* _Study text_
A year ago this week my kids’ school shut down for Covid “at least through Spring Break.” I guess they were technically right, I just didn’t expect it to be Spring Break 2021
--Christopher Miller, @chrizmillr
Guys: spring break is almost here.
And, yes, we know, it’s still weird out there in the world and the idea of a vacation may seem too good to be true. But, if you’re anything like us, it’s also getting real tough to think about sitting out a second consecutive spring break entirely. So, with that in mind, we thought a round-up of all things spring break-related would be a good use of this week’s Snack Break. What could a spring vacation look like this year? Where could you go, what’s safe to do, what’s safe enough and what’s really out of the question? And, if you feel better continuing to lay low, how might you pass the time? We’ve tried to get those questions – and more – answered for you below.
What is Spring Break Going to look like?
First let’s jump into this New York Times piece that suggests while spring break travel may be “showing signs of life again,” it’s likely going to look a little different than it often has in the past. Think: older crowds (the vaccinated set), visits more spread out over time (because virtual work, school and, well, everything, makes that possible), and more restrictions on raucous parties (just say no to super spreader events). Other trends? Drive-to destinations closer to home, private vacation rentals and multi-generational family trips. Although the Centers for Disease Control is still recommending that Americans avoid non-essential travel, and some colleges and universities have canceled the traditional week off entirely or swapped it for a few days off here and there throughout the semester, spring breakers will still look for some ways to have their fun in the sun. This story provides a good number of ideas on how to do that, too.

* _Work order 1_
Do these statements agree with the spring break text? For each, answer yes or no and quote the words of the text that decide it. (a) The Centers for Disease Control still recommends that Americans avoid non-essential travel. (b) The New York Times piece expects younger crowds during spring break. (c) Some colleges and universities have canceled the traditional week off entirely.
* _Work order 2_
Copy the stretch of the spring break text from "And, yes, we" through "for you below.".
* _Work order 3_
Carry on the spring break text from the point where it ends.

* _Records supplied_
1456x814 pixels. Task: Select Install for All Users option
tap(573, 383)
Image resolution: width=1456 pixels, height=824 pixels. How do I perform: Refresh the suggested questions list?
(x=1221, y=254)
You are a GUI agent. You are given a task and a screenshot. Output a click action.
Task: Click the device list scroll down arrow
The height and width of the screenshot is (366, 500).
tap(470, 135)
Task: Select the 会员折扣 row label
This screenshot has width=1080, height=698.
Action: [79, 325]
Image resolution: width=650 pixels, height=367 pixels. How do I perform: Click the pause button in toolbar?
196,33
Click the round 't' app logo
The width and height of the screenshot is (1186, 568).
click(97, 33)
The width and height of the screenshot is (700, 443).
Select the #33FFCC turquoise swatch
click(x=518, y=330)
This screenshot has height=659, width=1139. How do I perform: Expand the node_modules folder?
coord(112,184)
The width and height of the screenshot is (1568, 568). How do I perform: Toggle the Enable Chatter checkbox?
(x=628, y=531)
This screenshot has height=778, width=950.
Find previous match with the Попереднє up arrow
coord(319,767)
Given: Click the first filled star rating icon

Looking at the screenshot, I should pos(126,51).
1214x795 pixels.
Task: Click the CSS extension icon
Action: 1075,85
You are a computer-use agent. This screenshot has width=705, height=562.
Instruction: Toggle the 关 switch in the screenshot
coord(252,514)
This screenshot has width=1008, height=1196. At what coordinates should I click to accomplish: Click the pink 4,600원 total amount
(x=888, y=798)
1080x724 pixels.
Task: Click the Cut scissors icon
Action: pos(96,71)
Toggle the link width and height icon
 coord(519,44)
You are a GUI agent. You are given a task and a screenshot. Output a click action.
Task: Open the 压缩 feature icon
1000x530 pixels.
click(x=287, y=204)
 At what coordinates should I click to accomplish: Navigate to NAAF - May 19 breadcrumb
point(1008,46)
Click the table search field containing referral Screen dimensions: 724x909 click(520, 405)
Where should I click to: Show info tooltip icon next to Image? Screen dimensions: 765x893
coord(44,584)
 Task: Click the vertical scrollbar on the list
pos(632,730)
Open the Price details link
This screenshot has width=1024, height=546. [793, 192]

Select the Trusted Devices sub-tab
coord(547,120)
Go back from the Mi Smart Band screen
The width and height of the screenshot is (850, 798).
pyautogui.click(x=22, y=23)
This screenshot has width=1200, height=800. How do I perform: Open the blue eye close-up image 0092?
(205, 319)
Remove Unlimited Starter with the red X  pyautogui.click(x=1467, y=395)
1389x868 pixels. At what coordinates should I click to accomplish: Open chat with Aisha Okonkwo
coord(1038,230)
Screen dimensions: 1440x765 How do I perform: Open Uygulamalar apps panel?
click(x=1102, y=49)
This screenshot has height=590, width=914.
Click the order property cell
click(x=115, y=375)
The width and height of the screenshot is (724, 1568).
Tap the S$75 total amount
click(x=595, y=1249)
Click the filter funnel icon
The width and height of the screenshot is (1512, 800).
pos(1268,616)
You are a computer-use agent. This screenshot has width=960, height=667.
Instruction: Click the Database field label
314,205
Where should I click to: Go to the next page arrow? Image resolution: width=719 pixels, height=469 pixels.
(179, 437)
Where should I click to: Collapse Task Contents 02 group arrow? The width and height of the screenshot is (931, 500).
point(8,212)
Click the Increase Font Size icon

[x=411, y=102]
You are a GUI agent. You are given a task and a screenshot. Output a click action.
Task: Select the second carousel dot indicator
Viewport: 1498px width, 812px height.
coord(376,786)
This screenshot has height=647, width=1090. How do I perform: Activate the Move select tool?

* _Result 1_
(a) Yes: "the Centers for Disease Control is still recommending that Americans avoid non-essential travel"
(b) No: "Think: older crowds (the vaccinated set)"
(c) Yes: "some colleges and universities have canceled the traditional week off entirely"

* _Result 2_
And, yes, we know, it’s still weird out there in the world and the idea of a vacation may seem too good to be true. But, if you’re anything like us, it’s also getting real tough to think about sitting out a second consecutive spring break entirely. So, with that in mind, we thought a round-up of all things spring break-related would be a good use of this week’s Snack Break. What could a spring vacation look like this year? Where could you go, what’s safe to do, what’s safe enough and what’s really out of the question? And, if you feel better continuing to lay low, how might you pass the time? We’ve tried to get those questions – and more – answered for you below.

* _Result 3_
As does this National Geographic article tailored to families hoping to get away. Here you will find more advice on how to safely make the most of your time off this spring. Suggestions include: road trips / RV trips, checking into motels instead of hotels, keeping your travel pod small (immediate family is best), planning for unexpected expenses and more.
What are the safest options?
Now that the travel inspiration is (hopefully) in full effect, you might want to have a look at this piece from the Washington Post, which rates the safety level of different kinds of trips. You won’t be surprised to learn that traveling to party is the riskiest bet out there. Red light all the way. Then there are a bunch of yellow light options. If you want the green light, go camping.
So, camping sounds like a lot of work?
Sure, sure, you say, thanks for the tip. But, if after this longest-year-ever-in-the-history-of-long-years camping sounds like kind of a lot of work and you just really need someone else to do all the heavy lifting (and prepping, cooking, cleaning, etc) for you instead? We get it. Check out this run-down on some of the best glamping options across the country. See? You can sleep under the stars and eat your cake, too.
Camping, glamping, shmamping, you’re just not having it? No problem! Check out more family- and covid-friendly spring break travel ideas here or dig into this list of some of the most remote vacation rentals you can find across the U.S.
Road trip, anyone??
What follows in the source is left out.